For a full mathematical description of the procedure methods, with examples, please see the Functional Description.

Input and output tables#

Descriptions of input and output tables are given below. Banff supports a number of input and output formats; please see the Banff User Guide for more information.

Input Table

Description

indata

Input statistical data. Mandatory.

Output Table

Description

outedits_reduced

Minimal set of edits.

outedit_status

Number of records which pass, miss or fail each edit.

outk_edits_status

Distribution of records which pass, miss or fail a given number of edits.

outglobal_status

Number of records with pass, miss or fail overall record status.

outedit_applic

Number of times each variable is involved in an edit which passes, misses or fails.

outvars_role

Number of times each variable contributes to the overall record status.
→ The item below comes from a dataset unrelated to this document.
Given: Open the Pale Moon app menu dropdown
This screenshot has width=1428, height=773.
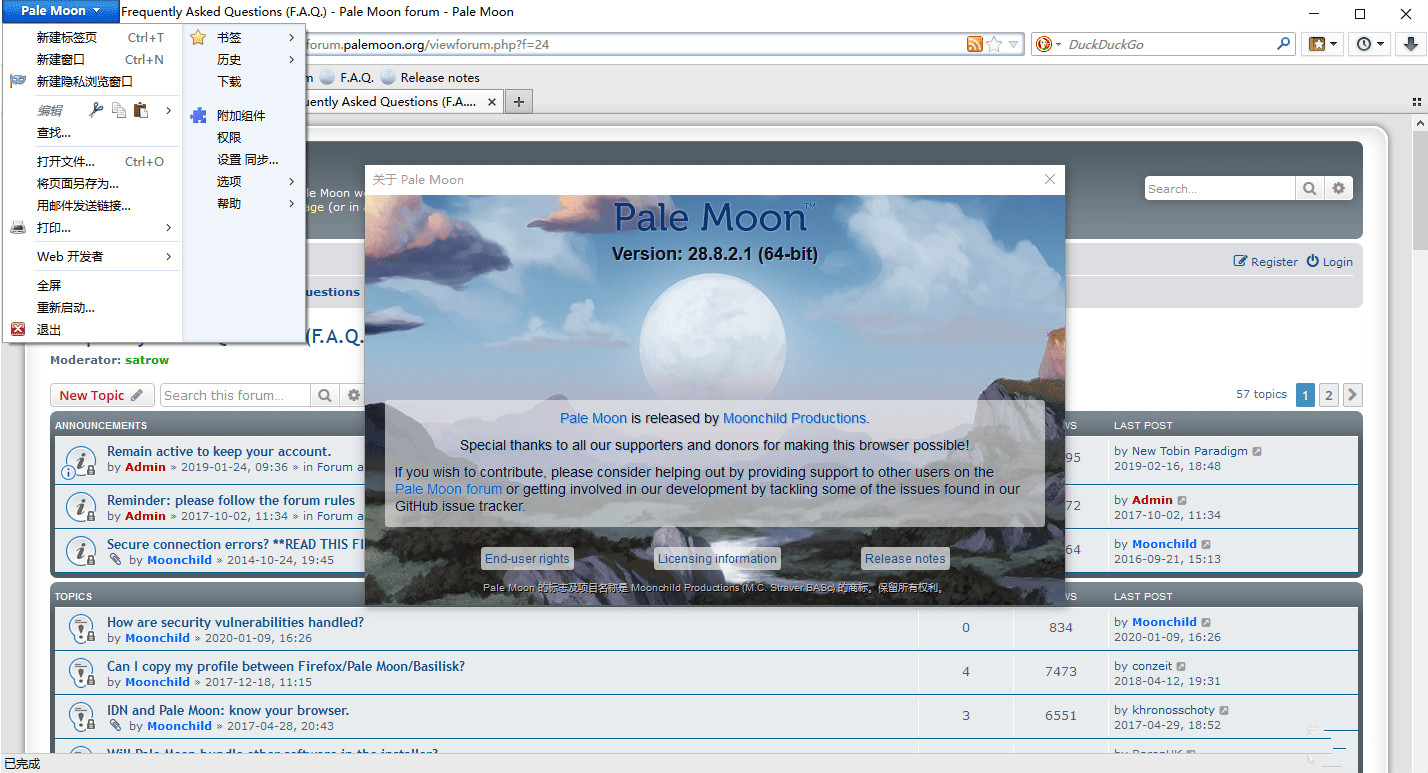Looking at the screenshot, I should point(60,11).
For details on the content of output tables, please see the Output Tables document.

Parameters#

Parameter

Python type

Description

edits

str

List of consistency edits. Mandatory.

Example: "Revenue - Expenses = Profit; Revenue >= 0; Expenses >= 0;

accept_negative

bool

Treat negative values as valid. Default=False.

By default, a positivity edit is added for every variable in the list of edits; this parameter permits users to remove this restriction. If required, users may directly add positivity edits for individual variables.

by

str

Variable(s) used to partition indata into by-groups for independent processing.

Output tables will be generated for each by-group independently.

Example: by = "province industry"

presort

bool

Sorts input tables before processing according to procedure requirements. Default=True.